__Extracted material__
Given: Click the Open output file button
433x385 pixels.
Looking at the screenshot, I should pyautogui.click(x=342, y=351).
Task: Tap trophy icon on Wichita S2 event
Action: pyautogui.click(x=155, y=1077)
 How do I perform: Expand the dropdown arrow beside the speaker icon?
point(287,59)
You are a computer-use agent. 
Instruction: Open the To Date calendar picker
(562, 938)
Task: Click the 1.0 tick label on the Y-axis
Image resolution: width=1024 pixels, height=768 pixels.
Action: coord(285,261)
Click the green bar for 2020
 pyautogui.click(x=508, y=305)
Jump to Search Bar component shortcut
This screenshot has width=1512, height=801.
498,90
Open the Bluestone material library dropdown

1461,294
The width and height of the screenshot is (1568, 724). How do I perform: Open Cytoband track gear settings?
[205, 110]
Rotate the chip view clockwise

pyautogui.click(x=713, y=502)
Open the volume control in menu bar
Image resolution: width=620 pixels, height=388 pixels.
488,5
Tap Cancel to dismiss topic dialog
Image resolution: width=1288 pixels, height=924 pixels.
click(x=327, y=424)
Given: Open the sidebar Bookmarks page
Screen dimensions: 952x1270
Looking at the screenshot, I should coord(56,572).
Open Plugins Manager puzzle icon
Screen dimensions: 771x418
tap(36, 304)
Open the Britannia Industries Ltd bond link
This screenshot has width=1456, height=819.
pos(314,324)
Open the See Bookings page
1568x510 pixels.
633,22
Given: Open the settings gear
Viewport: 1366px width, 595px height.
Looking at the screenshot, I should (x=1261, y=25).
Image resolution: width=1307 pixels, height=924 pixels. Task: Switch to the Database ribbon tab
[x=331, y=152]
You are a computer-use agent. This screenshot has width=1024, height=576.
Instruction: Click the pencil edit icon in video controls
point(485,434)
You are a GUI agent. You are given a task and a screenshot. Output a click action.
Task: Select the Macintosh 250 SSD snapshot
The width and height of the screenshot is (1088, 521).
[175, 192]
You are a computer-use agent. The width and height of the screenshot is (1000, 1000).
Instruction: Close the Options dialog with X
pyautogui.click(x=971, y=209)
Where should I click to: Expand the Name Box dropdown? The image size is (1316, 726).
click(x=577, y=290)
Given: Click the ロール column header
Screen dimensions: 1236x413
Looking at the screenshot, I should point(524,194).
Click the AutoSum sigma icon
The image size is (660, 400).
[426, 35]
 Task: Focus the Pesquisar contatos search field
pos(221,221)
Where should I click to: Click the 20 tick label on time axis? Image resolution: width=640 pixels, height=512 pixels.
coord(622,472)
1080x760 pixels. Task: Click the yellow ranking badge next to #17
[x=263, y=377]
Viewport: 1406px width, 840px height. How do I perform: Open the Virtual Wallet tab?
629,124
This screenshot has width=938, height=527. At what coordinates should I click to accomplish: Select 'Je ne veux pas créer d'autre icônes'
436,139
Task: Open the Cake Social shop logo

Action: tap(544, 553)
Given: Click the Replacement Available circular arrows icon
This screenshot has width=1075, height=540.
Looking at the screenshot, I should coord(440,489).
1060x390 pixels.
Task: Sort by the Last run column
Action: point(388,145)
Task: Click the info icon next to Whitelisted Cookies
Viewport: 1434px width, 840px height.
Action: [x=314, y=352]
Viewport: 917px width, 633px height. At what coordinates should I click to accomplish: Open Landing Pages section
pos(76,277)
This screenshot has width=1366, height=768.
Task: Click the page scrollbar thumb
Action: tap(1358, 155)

__Action item__
Nothing but the lines from the first line of the data through the line with "You are a computer-use agent. The" should be returned, exactly as they appear, both ends included.

__Response to the task__
Given: Click the Open output file button
433x385 pixels.
Looking at the screenshot, I should pyautogui.click(x=342, y=351).
Task: Tap trophy icon on Wichita S2 event
Action: pyautogui.click(x=155, y=1077)
 How do I perform: Expand the dropdown arrow beside the speaker icon?
point(287,59)
You are a computer-use agent. 
Instruction: Open the To Date calendar picker
(562, 938)
Task: Click the 1.0 tick label on the Y-axis
Image resolution: width=1024 pixels, height=768 pixels.
Action: coord(285,261)
Click the green bar for 2020
 pyautogui.click(x=508, y=305)
Jump to Search Bar component shortcut
This screenshot has width=1512, height=801.
498,90
Open the Bluestone material library dropdown

1461,294
The width and height of the screenshot is (1568, 724). How do I perform: Open Cytoband track gear settings?
[205, 110]
Rotate the chip view clockwise

pyautogui.click(x=713, y=502)
Open the volume control in menu bar
Image resolution: width=620 pixels, height=388 pixels.
488,5
Tap Cancel to dismiss topic dialog
Image resolution: width=1288 pixels, height=924 pixels.
click(x=327, y=424)
Given: Open the sidebar Bookmarks page
Screen dimensions: 952x1270
Looking at the screenshot, I should coord(56,572).
Open Plugins Manager puzzle icon
Screen dimensions: 771x418
tap(36, 304)
Open the Britannia Industries Ltd bond link
This screenshot has width=1456, height=819.
pos(314,324)
Open the See Bookings page
1568x510 pixels.
633,22
Given: Open the settings gear
Viewport: 1366px width, 595px height.
Looking at the screenshot, I should (x=1261, y=25).
Image resolution: width=1307 pixels, height=924 pixels. Task: Switch to the Database ribbon tab
[x=331, y=152]
You are a computer-use agent. This screenshot has width=1024, height=576.
Instruction: Click the pencil edit icon in video controls
point(485,434)
You are a GUI agent. You are given a task and a screenshot. Output a click action.
Task: Select the Macintosh 250 SSD snapshot
The width and height of the screenshot is (1088, 521).
[175, 192]
You are a computer-use agent. The width and height of the screenshot is (1000, 1000).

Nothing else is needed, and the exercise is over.